* _PROVIDED TEXT_
UNITED STATES DISTRICT COURT EASTERN DISTRICT OF CALIFORNIA
Mar 26, 2019
No. 2:18-cv-02768-JAM-DB (E.D. Cal. Mar. 26, 2019)

Summary

dismissing plaintiff's "declaratory relief claim duplicative of the relief sought by her other claims."

Summary of this case from Matthews v. Caliber Home Loans

Opinion

No. 2:18-cv-02768-JAM-DB

03-26-2019

DENISE WALLACE, Plaintiff, v. NATIONSTAR MORTGAGE LLC, Individually and dba MR. COOPER, CENTEX HOME EQUITY, LLC, THE BANK OF NEW YORK MELLON, THE MORTGAGE LAW FIRM, and DOES 1-100, Inclusive, Defendants.


ORDER GRANTING IN PART AND DENYING IN PART DEFENDANTS' MOTION TO DISMISS

This matter is before the Court on Defendants Nationstar Mortgage LLC d/b/a Mr. Cooper f/k/a Centex Home Equity Company LLC and The Bank of New York Mellon f/k/a The Bank of New York As Successor in Interest to JP Morgan Chase Bank, N. A. as Trustee for Centex Home Equity Loan Trust 2005-A's (collectively, "Defendants") Motion to Dismiss. Mot., ECF No. 16. Plaintiff Denise Wallace filed an opposition, Opp'n, ECF No. 20, to which Defendants replied, Reply, ECF No. 26. After considering the parties' briefing and relevant legal authority, the Court grants in part and denies in part Defendants' Motion to Dismiss.

This motion was determined to be suitable for decision without oral argument. E.D. Cal. L.R. 230(g). The hearing was scheduled for February 19, 2019.

I. BACKGROUND

On December 26, 2003, Wallace purchased a home located at 8194 Treecrest Avenue, Fair Oaks, CA 95628 ("the Property"). First Am. Compl. ("FAC"), ECF No. 10 ¶ 12. She took out a loan with Centex Home Equity, LLC on or about August 31, 2004. Id. ¶ 13. The loan was subsequently transferred to The Bank of New York Mellon. Id.

On April 30, 2010, Wallace submitted a loan modification contract reflecting principal balance of $168,907.33, along with her promise to pay the unpaid principal balance plus interest at the rate of 3.25% per annum from May 1, 2010 until May 1, 2017 through monthly payments of principal and interest in the amount of $1,374.33, effective June 1, 2010. Id. ¶ 14. Wallace alleges that after the expiration of the fixed-rate period in May 2017, her rate would remain fixed at 3.25% for the remainder of the life of the loan and the full amount of the loan would be due and payable upon the original maturity date of September 1, 2034. Id. Should Wallace fail to make any payment in a timely fashion, or as specified in the loan modification document, then the modification agreement terminates and the terms of the note as originally executed become due and payable. Id. Wallace requested and received a copy of the Loan Modification Agreement in February 2011. Id. ¶ 17. Neither party has provided the Court with a copy of the Loan Modification Agreement.

* _DATA LISTING_
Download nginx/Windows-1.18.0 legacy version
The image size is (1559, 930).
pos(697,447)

* * *

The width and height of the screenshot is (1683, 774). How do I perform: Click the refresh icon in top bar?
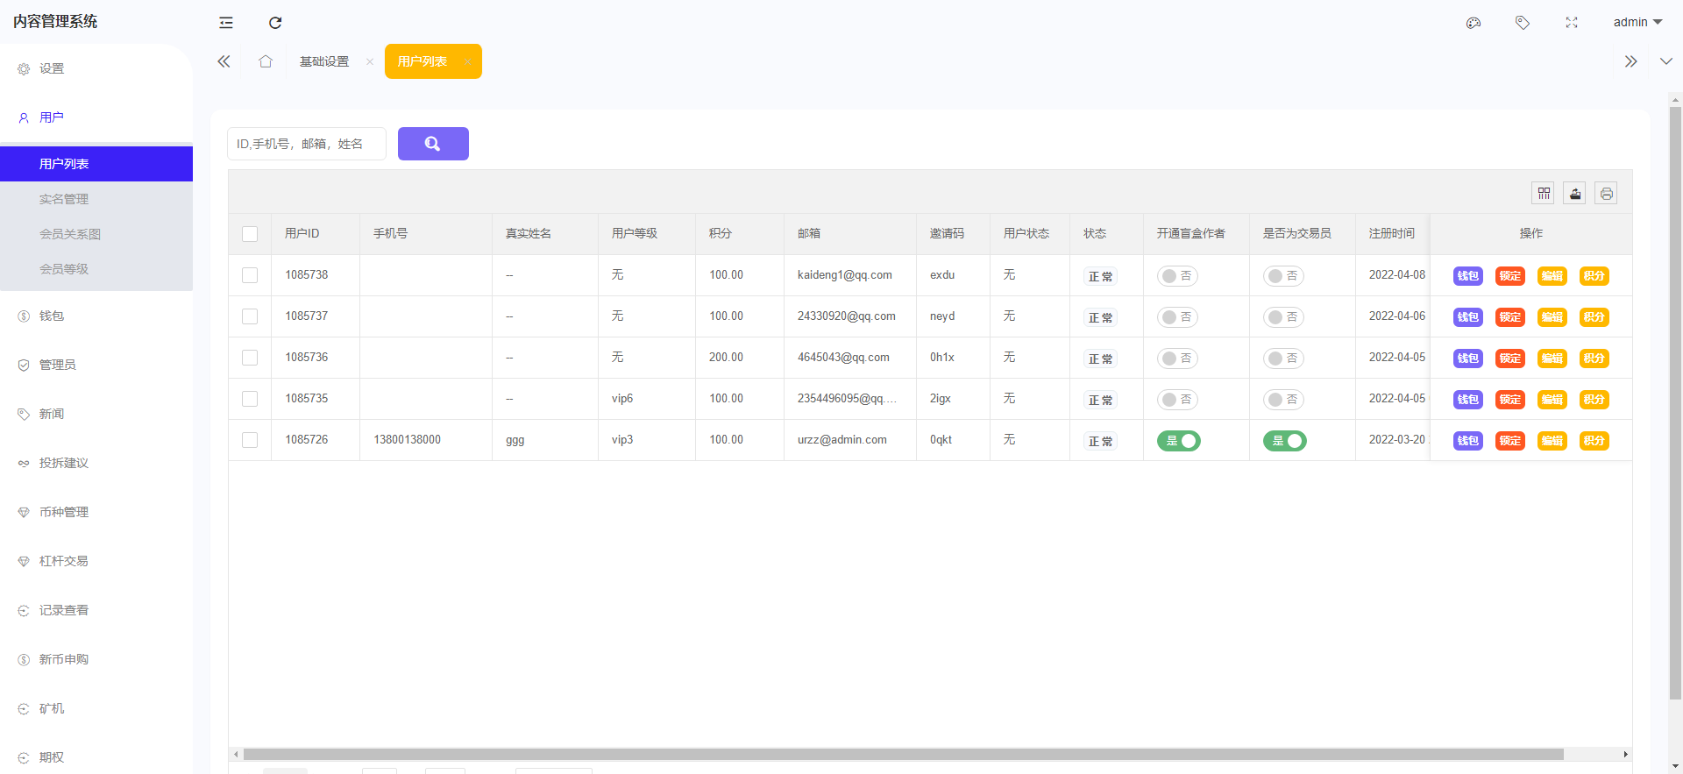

* _WHAT YOU ARE ASKED TO DO_
According to the court order above, why was the motion decided without oral argument even though a hearing had been scheduled? Answer in one to three sentences.

* _FULL OUTPUT_
The motion was decided without oral argument because it was determined to be suitable for decision without one under E.D. Cal. L.R. 230(g). The hearing had been scheduled for February 19, 2019.